In this work, we consider a modeling approach for multi-level clustered data where conditional distributions at the lowest level of clustering are viewed as finite mixtures of a priori known number of normal components and the interest is in analysis of subpopulations/components. Such data are common in studies that involve nano-measures of various biological structures, when moderate number of animals is used, but a large number of observations per animal is collected in clusters that correspond to microscopic fields. The proposed framework allows flexible modeling of means and standard deviations of subpopulations as functions of fixed and random effects. Models with conditional finite normal mixtures have been considered before [19][22], but not with both means and variances of normal components depending on fixed and random effects.

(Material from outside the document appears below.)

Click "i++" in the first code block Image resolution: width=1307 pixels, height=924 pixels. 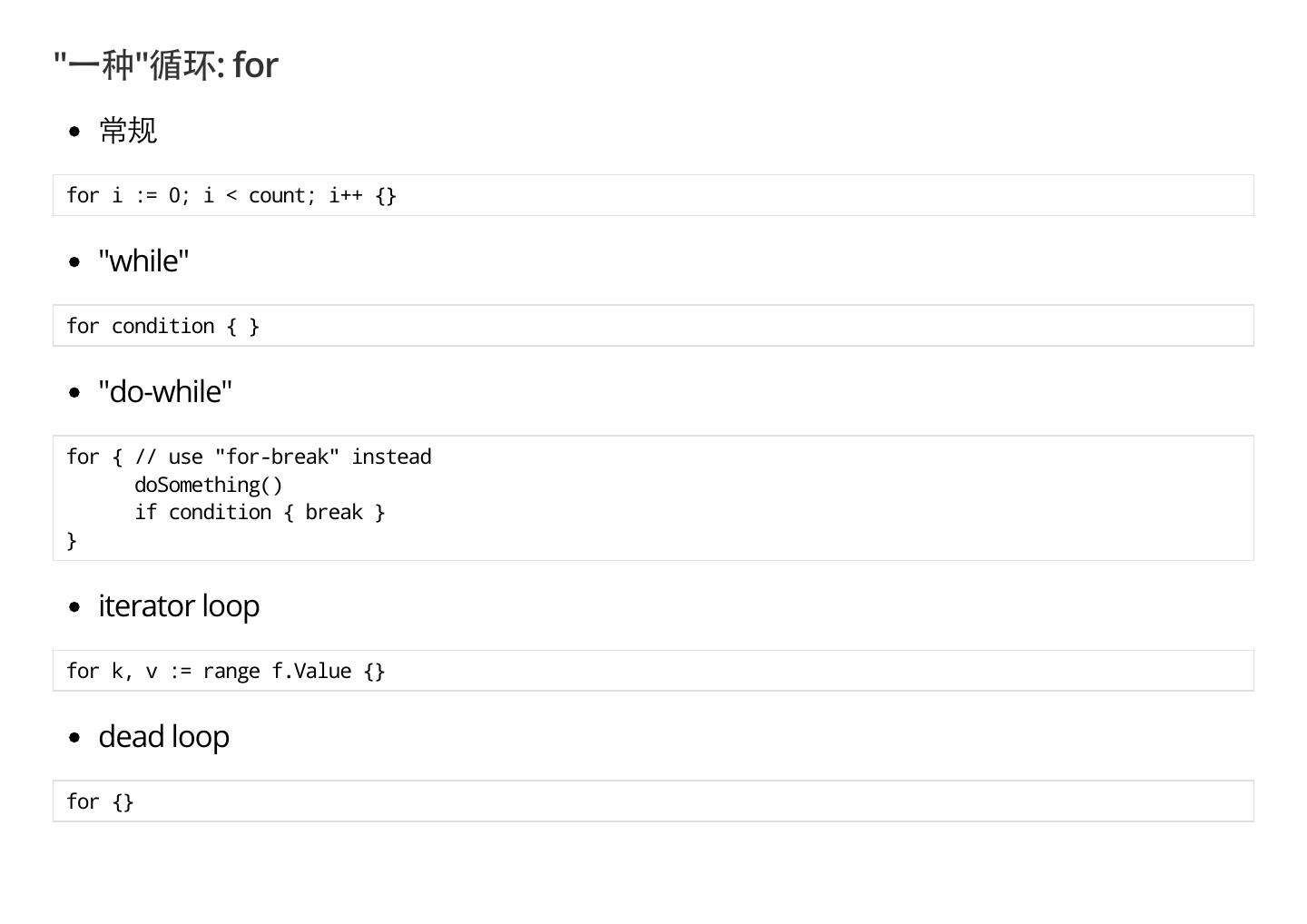[345, 196]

The adapted two-stage estimation approach provides high flexibility in selecting estimation methods in each stage independently. In this work, maximum likelihood was used in the second stage, while robust alternatives were utilized in the first stage. Robust estimation in stage 1 alleviates the problem with high sensitivity to potential outliers, which is known for maximum likelihood estimation of the finite normal mixtures. In addition, such robust estimation makes the model useful when distributions of mixture components may exhibit moderate departures from the normal distribution other than outliers. However, the two-stage approach is suitable only for the data with sufficiently large number of observations at the lowest level of clustering.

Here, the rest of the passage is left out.